Patients will start taking POLB 001 at home before they begin cancer treatment, a design that allows a rapid read-out because CRS typically develops within days or weeks of starting bispecific antibody therapy. The trial is being led by the University of Manchester and the Christie NHS Foundation Trust. Dr Emma Searle (MBChB MA MRCP FRCPath PhD) is the chief investigator. Six NHS hospitals across the UK are participating: the Christie in Manchester, the Royal Marsden in London, University College London Hospitals, University Hospitals Birmingham, NHS Lothian in Edinburgh, and Royal Stoke University Hospital.

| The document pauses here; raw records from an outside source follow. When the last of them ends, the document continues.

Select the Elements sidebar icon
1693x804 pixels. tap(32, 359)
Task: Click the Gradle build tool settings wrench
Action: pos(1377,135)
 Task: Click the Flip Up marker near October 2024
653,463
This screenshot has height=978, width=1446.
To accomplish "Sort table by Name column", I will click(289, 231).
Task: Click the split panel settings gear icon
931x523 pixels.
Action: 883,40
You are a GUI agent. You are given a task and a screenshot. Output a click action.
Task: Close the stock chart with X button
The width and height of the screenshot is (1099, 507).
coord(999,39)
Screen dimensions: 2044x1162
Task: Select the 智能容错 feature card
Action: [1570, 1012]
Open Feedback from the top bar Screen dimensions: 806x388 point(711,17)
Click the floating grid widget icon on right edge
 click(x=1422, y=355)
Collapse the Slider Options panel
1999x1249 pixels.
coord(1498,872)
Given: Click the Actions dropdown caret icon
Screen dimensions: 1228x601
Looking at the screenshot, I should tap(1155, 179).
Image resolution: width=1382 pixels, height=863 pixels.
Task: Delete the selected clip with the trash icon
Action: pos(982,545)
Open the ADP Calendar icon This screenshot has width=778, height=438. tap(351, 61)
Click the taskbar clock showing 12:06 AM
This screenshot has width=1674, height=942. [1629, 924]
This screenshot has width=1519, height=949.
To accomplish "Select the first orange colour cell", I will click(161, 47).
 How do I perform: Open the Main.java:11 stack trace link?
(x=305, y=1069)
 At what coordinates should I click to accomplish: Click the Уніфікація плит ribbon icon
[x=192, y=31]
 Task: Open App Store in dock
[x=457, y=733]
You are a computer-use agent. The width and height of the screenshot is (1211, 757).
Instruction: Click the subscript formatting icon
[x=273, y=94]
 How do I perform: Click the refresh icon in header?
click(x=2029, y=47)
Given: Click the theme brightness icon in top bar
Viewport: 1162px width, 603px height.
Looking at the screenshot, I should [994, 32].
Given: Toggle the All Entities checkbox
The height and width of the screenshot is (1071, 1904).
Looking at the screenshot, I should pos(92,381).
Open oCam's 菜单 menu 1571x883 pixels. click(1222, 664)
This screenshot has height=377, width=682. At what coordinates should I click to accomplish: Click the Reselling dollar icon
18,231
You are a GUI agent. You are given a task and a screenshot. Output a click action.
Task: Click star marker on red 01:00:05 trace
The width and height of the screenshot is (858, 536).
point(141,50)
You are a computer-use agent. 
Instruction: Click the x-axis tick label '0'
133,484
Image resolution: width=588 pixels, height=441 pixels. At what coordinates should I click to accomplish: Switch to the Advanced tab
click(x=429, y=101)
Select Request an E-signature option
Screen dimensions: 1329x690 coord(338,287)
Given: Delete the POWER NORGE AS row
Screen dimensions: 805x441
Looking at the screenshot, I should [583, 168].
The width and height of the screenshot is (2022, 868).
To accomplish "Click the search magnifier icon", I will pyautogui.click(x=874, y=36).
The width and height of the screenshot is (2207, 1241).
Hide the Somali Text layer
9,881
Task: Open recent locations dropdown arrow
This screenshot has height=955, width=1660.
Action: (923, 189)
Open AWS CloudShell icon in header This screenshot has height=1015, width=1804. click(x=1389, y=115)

The UK Medicines and Healthcare products Regulatory Agency (MHRA) has granted Clinical Trial Authorisation for the study. Poolbeg expects to have interim data by the end of the summer. The TOPICAL trial is part of a broader research programme called RISE (Reducing Immune Stress from Excess cytokine release in advanced therapies), which is supported by a £3.4 million grant from the Medical Research Council. Poolbeg is the lead business partner in the programme, alongside Johnson & Johnson and others. Johnson & Johnson is supplying teclistamab at no cost to the trial.
Cost savings for the NHS
If POLB 001 proves effective, it could transform how cancer immunotherapies are delivered. Currently, patients receiving these treatments must be supervised in centralised specialist cancer centres for two to three weeks because of the risk of CRS. That requirement ties up expensive hospital beds and limits the number of patients who can be treated. Skillington said the NHS was “bursting at the seams” under cost and demand pressures. “If you can reduce that burden, that’s the ultimate goal.”
By preventing CRS, the drug could allow care to take place in community hospitals, cutting the cost per patient and freeing up capacity in major cancer centres. Poolbeg estimates that about half a million people diagnosed with the blood cancers multiple myeloma and diffuse large B-cell lymphoma will receive immunotherapy by 2031 in the United States and the five largest European countries. Currently, a course of cancer immunotherapy can cost $300,000 to $400,000. Poolbeg has suggested a potential price of $20,000 (£15,000) per POLB 001 treatment, which would make a market worth up to $10 billion. Independent US payer research has indicated multi-billion-dollar peak sales potential in the United States alone.
Poolbeg Pharma was spun out of the clinical research organisation hVIVO in July 2021 and listed on the London Stock Exchange’s Aim market, raising £25 million to develop medicines. The company is named after the Poolbeg peninsula in Dublin by its co-founder, Irish entrepreneur Cathal Friel. hVIVO, also based in Canary Wharf, traces its roots back to Retroscreen Virology, which was spun out of Queen Mary University of London in 1989 by Professor John Oxford. Separately, Poolbeg is developing an oral encapsulated GLP-1 weight loss pill with the Irish microencapsulation company AnaBio Technologies. That drug will be tested in 20 healthy volunteers with a body mass index of more than 30 in an early-stage trial later this year, led by Dr Carel Le Roux, professor of metabolic medicine at Ulster University.